Our early builds were crippled by inefficient memory use: worlds a tenth of the size of what you see in the final game would struggle to keep up 30 frames per second. We had to rethink a lot of approaches we took for granted when working with PC and other consoles.
Graphics, too, were a big challenge. With no shaders, we had to learn from scratch how to create a host of common visual effects – something I may write a separate blog post about in the coming weeks. Our early test renders and in-game visuals were flat and lifeless, and suffered badly from artifacts.
We got hammered pretty hard after E3 2009 when we first showed the game, because we still hadn't completely licked these problems. That feedback was a big inspiration to our team to overhaul the game's systems and graphics, and I think the results speak for themselves. It was a long road, but we finally learned how to make a great-looking game on the Wii.
The Home Stretch
Toward the end of Flip's development cycle things started to change very quickly. Majesco's testers gave us a lot of support and feedback at this stage, to help hone the game into something awesome. The tutorial world was added and (the cube) Pivot's role was expanded to that of sidekick and guide. One of the biggest changes in terms of gameplay was the way we handle fall damage.

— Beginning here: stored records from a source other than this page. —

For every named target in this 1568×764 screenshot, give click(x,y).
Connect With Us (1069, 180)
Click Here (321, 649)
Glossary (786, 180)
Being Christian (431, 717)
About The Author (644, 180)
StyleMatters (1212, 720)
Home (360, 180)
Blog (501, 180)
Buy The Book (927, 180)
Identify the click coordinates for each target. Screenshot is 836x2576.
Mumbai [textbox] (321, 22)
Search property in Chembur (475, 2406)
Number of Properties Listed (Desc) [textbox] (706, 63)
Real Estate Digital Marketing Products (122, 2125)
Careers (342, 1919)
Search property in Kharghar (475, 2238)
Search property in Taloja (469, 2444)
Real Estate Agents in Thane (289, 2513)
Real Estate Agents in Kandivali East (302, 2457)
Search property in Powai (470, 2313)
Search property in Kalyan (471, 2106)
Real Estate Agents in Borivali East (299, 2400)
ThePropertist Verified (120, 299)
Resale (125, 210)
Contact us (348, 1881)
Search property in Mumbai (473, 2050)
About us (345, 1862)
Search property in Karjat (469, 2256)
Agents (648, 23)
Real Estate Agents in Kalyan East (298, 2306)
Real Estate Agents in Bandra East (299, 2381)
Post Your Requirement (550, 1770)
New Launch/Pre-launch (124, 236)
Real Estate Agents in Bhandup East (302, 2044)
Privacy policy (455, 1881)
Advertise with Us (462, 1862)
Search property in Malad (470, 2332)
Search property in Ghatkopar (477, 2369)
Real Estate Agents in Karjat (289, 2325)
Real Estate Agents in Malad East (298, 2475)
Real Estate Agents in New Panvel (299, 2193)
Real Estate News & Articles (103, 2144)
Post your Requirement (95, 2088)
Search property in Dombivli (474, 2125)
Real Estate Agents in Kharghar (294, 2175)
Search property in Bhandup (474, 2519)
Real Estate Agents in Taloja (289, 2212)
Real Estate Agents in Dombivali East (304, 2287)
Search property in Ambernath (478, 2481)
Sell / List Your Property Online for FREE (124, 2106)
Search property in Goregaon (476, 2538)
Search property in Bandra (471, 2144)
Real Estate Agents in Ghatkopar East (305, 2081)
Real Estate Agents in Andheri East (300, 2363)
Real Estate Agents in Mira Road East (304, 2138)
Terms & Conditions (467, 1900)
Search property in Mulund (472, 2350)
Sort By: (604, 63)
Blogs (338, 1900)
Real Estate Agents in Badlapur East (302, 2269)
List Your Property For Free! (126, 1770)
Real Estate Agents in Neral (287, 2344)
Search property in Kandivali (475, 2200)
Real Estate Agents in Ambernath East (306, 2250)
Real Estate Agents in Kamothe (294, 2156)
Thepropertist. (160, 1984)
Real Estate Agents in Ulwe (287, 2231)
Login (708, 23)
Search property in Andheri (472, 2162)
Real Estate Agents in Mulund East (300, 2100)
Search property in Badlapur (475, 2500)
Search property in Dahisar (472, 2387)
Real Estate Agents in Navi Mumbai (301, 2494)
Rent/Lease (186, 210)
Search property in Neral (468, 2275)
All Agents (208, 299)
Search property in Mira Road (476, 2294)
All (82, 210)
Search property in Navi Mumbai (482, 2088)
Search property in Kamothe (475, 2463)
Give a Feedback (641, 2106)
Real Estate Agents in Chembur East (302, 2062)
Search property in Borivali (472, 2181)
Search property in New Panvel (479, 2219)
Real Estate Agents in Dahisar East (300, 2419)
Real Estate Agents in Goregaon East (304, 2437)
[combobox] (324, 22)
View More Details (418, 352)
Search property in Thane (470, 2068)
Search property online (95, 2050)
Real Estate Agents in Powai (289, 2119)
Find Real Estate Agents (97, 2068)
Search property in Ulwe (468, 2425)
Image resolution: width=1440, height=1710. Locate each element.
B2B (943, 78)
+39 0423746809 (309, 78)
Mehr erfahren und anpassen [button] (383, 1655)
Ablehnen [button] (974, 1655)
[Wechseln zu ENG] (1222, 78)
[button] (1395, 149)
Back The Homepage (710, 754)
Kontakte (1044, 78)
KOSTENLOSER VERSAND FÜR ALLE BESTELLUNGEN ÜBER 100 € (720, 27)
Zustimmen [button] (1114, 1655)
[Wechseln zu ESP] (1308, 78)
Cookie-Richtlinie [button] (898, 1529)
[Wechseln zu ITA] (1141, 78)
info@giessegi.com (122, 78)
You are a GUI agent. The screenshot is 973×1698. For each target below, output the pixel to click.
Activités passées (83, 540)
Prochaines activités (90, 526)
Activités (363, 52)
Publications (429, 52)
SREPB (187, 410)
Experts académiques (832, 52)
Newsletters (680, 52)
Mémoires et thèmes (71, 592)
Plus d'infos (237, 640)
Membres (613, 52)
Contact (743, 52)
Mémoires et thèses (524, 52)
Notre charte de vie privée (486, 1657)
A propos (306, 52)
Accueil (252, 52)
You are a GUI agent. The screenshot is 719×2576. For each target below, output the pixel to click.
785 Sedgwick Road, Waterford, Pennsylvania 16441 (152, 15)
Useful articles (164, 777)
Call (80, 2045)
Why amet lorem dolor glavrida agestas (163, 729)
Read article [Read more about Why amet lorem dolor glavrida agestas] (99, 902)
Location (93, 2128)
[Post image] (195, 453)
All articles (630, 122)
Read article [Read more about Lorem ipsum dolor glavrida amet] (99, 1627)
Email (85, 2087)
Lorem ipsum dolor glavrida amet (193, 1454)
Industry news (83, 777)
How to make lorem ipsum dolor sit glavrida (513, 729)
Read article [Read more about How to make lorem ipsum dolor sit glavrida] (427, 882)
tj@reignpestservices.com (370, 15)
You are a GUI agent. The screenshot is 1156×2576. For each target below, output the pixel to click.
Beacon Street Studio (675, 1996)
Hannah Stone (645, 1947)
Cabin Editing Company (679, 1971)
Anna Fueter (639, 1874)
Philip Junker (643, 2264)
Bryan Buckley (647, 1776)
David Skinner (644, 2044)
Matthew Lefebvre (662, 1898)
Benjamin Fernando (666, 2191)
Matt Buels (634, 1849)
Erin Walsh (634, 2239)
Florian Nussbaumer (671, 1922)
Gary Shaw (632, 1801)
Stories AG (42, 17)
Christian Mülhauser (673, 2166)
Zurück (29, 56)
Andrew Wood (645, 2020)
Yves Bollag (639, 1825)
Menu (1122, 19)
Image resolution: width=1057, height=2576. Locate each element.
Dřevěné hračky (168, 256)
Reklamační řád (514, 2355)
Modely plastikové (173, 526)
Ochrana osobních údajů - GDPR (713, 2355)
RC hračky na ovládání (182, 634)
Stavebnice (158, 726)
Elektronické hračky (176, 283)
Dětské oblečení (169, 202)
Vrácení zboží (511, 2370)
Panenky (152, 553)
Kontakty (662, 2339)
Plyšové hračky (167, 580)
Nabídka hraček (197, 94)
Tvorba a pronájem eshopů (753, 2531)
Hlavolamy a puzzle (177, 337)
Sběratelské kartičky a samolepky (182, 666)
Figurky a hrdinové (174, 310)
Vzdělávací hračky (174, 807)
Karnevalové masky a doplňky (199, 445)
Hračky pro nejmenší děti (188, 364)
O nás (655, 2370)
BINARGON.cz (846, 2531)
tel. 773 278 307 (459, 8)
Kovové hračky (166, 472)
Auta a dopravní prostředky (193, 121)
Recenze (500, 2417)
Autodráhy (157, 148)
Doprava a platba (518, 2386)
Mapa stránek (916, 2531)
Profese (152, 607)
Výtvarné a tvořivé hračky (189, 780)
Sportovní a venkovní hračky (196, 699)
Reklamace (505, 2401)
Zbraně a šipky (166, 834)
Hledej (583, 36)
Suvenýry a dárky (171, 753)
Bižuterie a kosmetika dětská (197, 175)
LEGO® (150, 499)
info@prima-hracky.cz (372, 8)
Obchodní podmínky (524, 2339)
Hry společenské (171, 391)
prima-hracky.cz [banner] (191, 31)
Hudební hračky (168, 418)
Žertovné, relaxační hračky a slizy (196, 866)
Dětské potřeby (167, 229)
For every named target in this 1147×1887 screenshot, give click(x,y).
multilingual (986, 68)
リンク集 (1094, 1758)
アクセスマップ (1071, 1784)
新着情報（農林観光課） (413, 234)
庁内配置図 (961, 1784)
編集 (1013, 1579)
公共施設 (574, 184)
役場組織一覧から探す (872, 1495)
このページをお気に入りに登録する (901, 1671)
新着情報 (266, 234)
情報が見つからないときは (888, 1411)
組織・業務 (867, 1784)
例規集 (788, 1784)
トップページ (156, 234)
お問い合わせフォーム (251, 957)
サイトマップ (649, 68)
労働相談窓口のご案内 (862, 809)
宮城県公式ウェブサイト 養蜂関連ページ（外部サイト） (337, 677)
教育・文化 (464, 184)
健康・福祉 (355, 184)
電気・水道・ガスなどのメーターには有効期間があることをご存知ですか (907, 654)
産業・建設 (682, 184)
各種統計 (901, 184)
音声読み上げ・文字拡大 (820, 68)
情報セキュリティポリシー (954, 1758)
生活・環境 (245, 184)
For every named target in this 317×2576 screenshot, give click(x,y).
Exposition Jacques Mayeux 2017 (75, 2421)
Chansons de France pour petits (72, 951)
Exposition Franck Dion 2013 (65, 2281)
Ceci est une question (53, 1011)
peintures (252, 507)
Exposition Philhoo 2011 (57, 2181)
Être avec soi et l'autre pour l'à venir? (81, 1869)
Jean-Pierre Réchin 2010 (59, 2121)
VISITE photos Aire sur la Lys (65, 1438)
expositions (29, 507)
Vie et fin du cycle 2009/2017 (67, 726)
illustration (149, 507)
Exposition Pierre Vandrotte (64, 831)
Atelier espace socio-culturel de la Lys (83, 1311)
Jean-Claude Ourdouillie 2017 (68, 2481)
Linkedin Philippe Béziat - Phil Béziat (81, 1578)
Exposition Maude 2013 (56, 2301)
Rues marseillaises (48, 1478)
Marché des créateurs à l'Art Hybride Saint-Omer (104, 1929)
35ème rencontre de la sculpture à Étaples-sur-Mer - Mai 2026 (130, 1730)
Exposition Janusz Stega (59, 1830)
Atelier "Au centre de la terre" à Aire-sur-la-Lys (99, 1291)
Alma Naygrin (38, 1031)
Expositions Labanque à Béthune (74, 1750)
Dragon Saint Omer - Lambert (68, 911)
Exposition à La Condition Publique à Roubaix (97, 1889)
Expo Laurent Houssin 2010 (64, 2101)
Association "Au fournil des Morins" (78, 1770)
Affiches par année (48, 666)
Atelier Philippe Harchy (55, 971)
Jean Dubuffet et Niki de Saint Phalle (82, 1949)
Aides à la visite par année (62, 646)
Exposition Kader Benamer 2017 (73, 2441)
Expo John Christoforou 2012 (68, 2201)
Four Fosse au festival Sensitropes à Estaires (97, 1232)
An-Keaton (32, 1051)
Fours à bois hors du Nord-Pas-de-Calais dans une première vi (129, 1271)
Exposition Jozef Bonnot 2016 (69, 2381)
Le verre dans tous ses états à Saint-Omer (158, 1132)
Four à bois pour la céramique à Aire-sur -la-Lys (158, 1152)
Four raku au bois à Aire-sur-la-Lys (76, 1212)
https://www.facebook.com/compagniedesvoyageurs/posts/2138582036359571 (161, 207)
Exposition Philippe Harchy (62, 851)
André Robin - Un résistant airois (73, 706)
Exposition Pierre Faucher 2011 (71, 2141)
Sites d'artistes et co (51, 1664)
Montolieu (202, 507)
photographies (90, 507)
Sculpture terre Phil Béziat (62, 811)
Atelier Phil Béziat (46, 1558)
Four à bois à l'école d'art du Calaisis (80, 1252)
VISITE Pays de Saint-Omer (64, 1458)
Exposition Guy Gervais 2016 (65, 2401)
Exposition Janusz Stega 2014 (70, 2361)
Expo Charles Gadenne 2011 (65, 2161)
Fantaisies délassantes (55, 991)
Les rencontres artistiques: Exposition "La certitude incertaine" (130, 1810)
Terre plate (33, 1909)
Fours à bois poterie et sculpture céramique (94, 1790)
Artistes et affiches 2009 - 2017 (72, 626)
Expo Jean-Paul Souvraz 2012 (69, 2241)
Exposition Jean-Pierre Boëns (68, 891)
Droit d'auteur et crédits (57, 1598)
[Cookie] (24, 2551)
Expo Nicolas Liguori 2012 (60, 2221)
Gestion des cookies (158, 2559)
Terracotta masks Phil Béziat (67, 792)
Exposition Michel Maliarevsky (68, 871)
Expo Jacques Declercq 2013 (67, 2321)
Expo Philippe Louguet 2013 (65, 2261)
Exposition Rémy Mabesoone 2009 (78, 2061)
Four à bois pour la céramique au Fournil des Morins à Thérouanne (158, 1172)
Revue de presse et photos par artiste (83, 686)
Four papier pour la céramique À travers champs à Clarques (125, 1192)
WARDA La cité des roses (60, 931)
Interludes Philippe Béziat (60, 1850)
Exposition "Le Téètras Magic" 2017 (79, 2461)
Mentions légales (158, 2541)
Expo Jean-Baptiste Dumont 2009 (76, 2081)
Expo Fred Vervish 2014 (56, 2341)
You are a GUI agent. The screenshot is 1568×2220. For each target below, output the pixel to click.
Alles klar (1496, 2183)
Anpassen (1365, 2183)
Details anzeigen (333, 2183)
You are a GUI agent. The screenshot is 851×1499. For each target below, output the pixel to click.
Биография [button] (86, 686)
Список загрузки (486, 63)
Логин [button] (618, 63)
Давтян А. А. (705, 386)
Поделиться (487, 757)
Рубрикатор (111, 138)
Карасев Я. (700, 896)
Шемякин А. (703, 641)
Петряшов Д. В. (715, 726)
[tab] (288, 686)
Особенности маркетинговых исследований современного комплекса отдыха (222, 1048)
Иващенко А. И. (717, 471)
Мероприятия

Even back as far as the Xbox versions, we'd handled falling differently from other ways of dying. The reason is that twisting the world really stretches your three-dimensional thinking, and so it's easy to sometimes make a mistake and fall off the world. We didn't want players to feel discouraged from experimenting with the mechanic – some of the coolest moments in the game come from twisting when you're not really sure where it will lead, and discovering something totally unexpected.
Early on, we'd start players back at the beginning of the room if they fell too far, or deal a little damage for really long falls that weren't quite *too* long. Unfortunately it's notoriously difficult to judge distances in 3D platformers, so a lot of players were getting hurt when they weren't expecting it, and repeatedly starting over at the beginning was getting repetitive.
To address this we added checkpoints throughout large rooms, so a fall would only ever set you back to the last checkpoint. We also removed fall damage completely. Now a fall is either perfectly safe, or sets you back – never hurts you. We still need to limit fall distances to keep players from twisting straight to a goal and skipping a puzzle, but this approach turned out to be much more fun and enjoyable.
The Fun's Just Beginning
All told, we put almost three years into building Flip's (although only two counting from contract to completion). It's been a long road for all of us here at Frozen North Productions, and we've learned a lot and had a lot of fun along the way. I can't wait until next month, when Flip's Twisted World hits store shelves, and the whole Wii world gets to see and play what we've created. I hope you'll take it for a spin!